EXERCISE GOAL -
Find how many lines in the data below mention "computer". Give the number only.
EXTRACTED MATERIAL section start
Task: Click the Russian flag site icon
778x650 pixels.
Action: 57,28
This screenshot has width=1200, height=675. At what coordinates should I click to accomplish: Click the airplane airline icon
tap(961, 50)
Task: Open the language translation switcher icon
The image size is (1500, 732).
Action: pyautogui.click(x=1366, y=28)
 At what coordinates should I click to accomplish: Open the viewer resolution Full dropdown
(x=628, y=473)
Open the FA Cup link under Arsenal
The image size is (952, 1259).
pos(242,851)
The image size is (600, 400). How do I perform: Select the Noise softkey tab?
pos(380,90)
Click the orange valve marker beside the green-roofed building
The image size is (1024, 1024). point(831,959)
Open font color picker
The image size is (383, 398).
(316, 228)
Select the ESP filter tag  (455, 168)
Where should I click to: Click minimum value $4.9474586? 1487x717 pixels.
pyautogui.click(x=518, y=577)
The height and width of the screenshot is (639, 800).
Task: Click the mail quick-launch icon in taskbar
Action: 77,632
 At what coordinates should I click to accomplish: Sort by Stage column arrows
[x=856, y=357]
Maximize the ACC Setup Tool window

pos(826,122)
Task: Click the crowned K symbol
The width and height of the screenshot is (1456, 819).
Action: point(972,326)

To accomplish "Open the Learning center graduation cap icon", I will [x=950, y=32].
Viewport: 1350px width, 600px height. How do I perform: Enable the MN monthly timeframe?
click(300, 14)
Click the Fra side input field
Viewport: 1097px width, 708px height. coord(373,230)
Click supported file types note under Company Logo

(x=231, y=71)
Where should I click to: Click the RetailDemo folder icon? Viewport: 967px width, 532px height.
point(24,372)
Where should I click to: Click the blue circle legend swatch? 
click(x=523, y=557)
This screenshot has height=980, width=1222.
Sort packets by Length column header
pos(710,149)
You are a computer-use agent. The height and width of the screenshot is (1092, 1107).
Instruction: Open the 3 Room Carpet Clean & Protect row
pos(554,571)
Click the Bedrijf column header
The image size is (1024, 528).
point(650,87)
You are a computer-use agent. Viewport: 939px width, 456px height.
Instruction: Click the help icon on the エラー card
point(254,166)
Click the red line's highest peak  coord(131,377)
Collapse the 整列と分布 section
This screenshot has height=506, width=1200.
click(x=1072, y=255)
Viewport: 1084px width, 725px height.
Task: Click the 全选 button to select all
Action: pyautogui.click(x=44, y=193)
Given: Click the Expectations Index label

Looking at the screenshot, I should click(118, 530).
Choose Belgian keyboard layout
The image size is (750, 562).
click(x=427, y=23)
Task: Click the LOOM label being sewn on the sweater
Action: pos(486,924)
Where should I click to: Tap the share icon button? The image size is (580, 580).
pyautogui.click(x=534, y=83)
EXTRACTED MATERIAL section end
RESPONSE TO THE EXERCISE -
2